3. En utilisant le degré de certitude des électeurs, je sépare ces intentions de votes en deux parties : la partie assurée et la partie restante/potentielle.

4. Pour la partie restante, je fais l’hypothèse que trois choses peuvent arriver : 1. Ces électeurs votent finalement pour ce candidat 2. Ces électeurs ne votent pas et 3. Ces électeurs votent pour quelqu’un d’autre. C’est vraiment là que ça se complique et où je dois faire des hypothèses. Voici donc ce j’ai décidé. Premièrement, je simule la part qui votera quand même pour ce candidat. En moyenne, je pars du principe que la moitié ne changeront pas d’avis. Pourquoi la moitié? Il me fallait un chiffre. Si vous avez un bon argument contre (ou en faveur d’une autre option), laissez-moi le savoir. Ensuite, le reste de ces votes vont se diviser entre ceux qui ne voteront pas et ceux qui voteront pour un autre candidat. Le nombre de personnes qui ne votera pas est une fonction directe de l’abstention. Quant à la redistribution des votes, là aussi il m’a fallu faire des hypothèses. Je me suis servis des données sur le 2e tour ou de la proximité partisane (page 10 ici par exemple). L’avantage de la France, c’est que le clivage gauche-droite y est très clairement exposé. Ainsi, il est évident que les électeurs d’Hamon sont bien plus enclins à voter Macron que Le Pen. J’ai ainsi crée une matrice de redistribution. La proximité partisane y est l’élément le plus important. Cela veut dire que Macron, dont le vote est plus fragile, a aussi un fort potentiel car il peut recevoir des votes de quasiment tout le monde.
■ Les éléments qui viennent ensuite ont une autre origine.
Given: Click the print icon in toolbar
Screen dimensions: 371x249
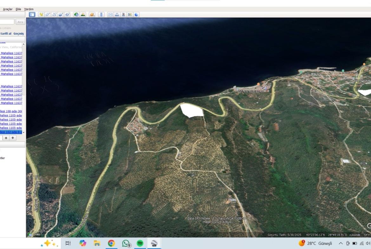Looking at the screenshot, I should pyautogui.click(x=117, y=15).
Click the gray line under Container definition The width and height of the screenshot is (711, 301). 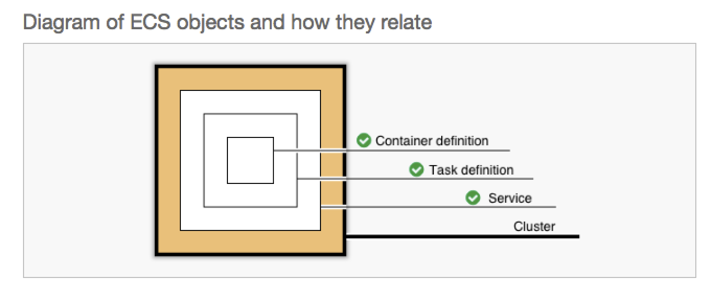tap(392, 151)
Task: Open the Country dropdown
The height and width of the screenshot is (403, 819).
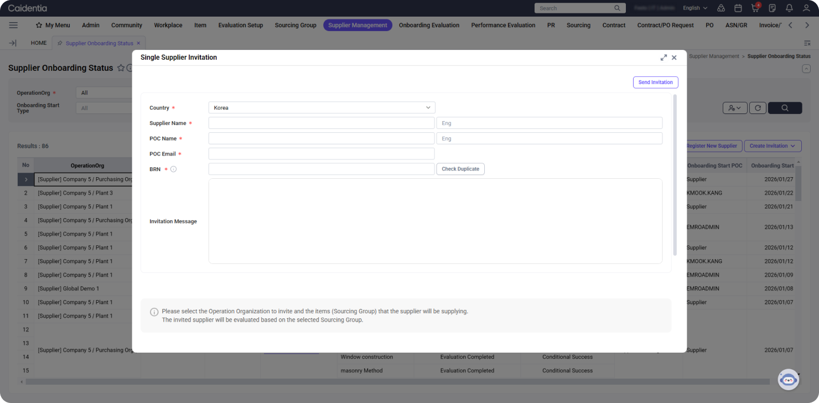Action: 322,107
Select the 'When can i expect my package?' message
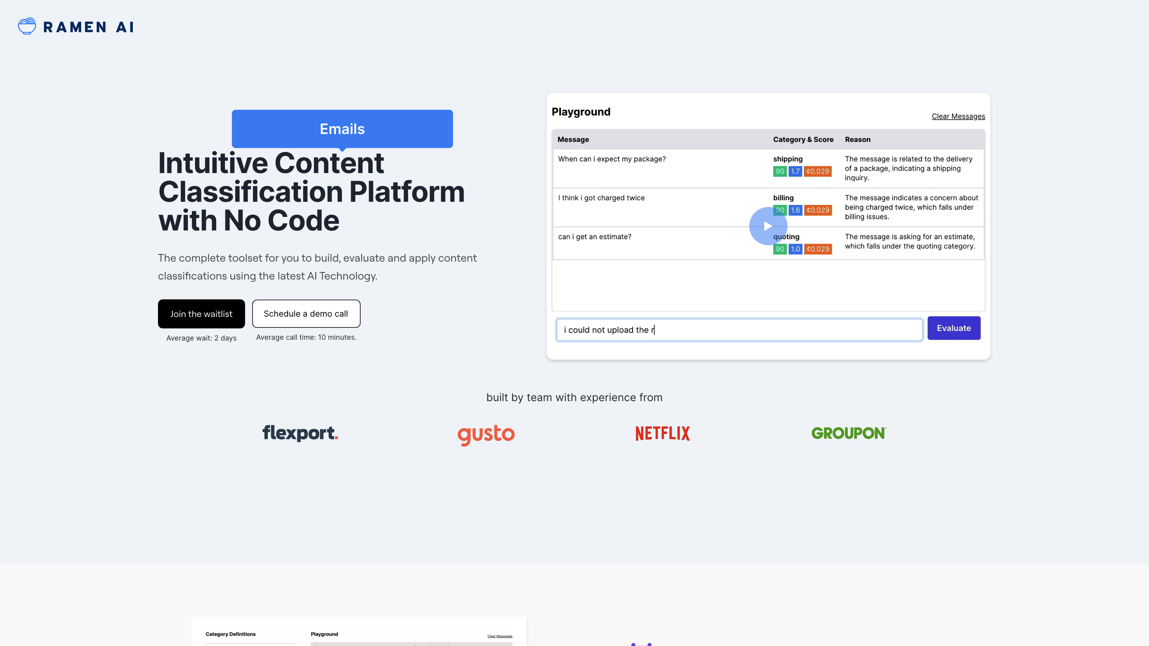The image size is (1149, 646). pyautogui.click(x=612, y=159)
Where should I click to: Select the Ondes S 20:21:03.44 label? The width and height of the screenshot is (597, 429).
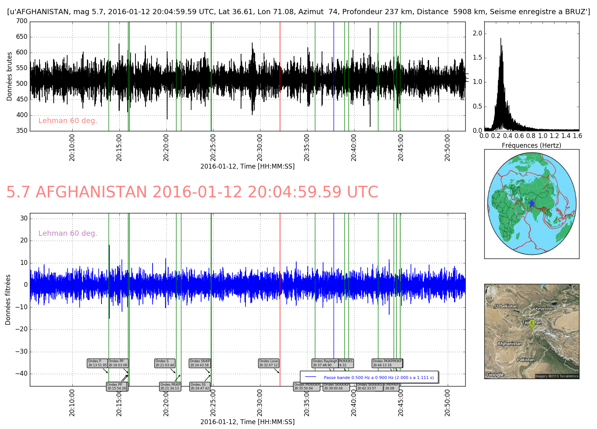[165, 363]
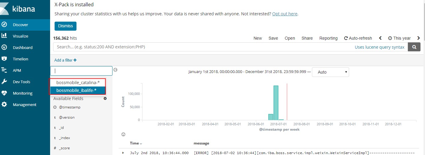Click the tallest histogram bar in July

[276, 103]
5. Je fais ainsi des simulations aléatoires où je redistribue une partie des votes. Il y a des simulations où (par exemple) Hamon conserve 60% de son vote, 20% ne votent pas et 20% vont chez Macron. Mais dans une autre simulation, Hamon ne conserve que 50%, 25% s’abstiennent et 25% vont chez Mélenchon.

Je fais 50,000 simulations où tous ses paramètres sont simulés aléatoirement. Cela me permet de regarder les possibles distributions pour les principaux candidats. Ce n’est de loin pas parfait car j’ai dû faire beaucoup d’hypothèses, mais c’est un début.
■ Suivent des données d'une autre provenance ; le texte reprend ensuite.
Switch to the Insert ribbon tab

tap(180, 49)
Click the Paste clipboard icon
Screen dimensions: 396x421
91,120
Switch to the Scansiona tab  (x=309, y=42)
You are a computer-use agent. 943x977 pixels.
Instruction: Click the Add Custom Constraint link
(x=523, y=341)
[Remarque: J'ai réalisé quie j'avais fait une erreur dans mon code pour ces simulations. Je n'arrivais pas à accepter que Macron ait une distribution aussi peu étendue. Cela n'était pas logique. Ainsi la partie ci-dessus reste correcte (ainsi que les deux premiers graphiques ci-dessous), mais svpl regardez ce billet pour les vrais distributions.

Résultats

Premièrement, regardons les résultats pour les votes « sûrs » ou « définitifs ». Ces distributions montrent les résultats possibles (l’axe horizontal est les pourcentages des votes, l’axe vertical est le nombre de simulations -sur 50,000- qui ont un tel résultat (Le Pen est en gris foncé, macron en orange, Fillon en bleu, Hamon en rose et Mélenchon en rouge). À ce jeu-là, Le Pen est largement devant alors que Macron se retrouve à batailler avec Fillon.
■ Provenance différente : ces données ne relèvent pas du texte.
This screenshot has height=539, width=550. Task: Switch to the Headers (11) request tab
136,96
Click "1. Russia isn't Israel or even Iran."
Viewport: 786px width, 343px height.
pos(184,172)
Ce graphique montre la fragilité du vote Macron. Malgré une avance dans les sondage, moins de 60% de ses électeurs déclarent leur choix comme étant définitif (contre plus de 80% pour les partisans de Marine Le Pen). Macron a ainsi un plancher potentiellement très bas.

Le graphique suivant montre les distributions avec une partie des indécis répartis. Plus exactement, et tel qu’expliqué ci-dessus, parmi les électeurs qui n’ont pas fait un choix définitif, nous simulons ce qui pourrait arriver si tous ces électeurs votaient finalement pour ce candidat ou, à l’inverse aucun ne le faisait (en moyenne, la moitié vote pour le candidat préféré). Ici on voit que Macron a une distribution large. En d’autres mots, il a la plus grande incertitude. Cela arrive car son potentiel est haut et le pourcentage de ses électeurs qui ont fait un choix définitif est relativement faible. On voit aussi que Macron se rapproche de Le Pen.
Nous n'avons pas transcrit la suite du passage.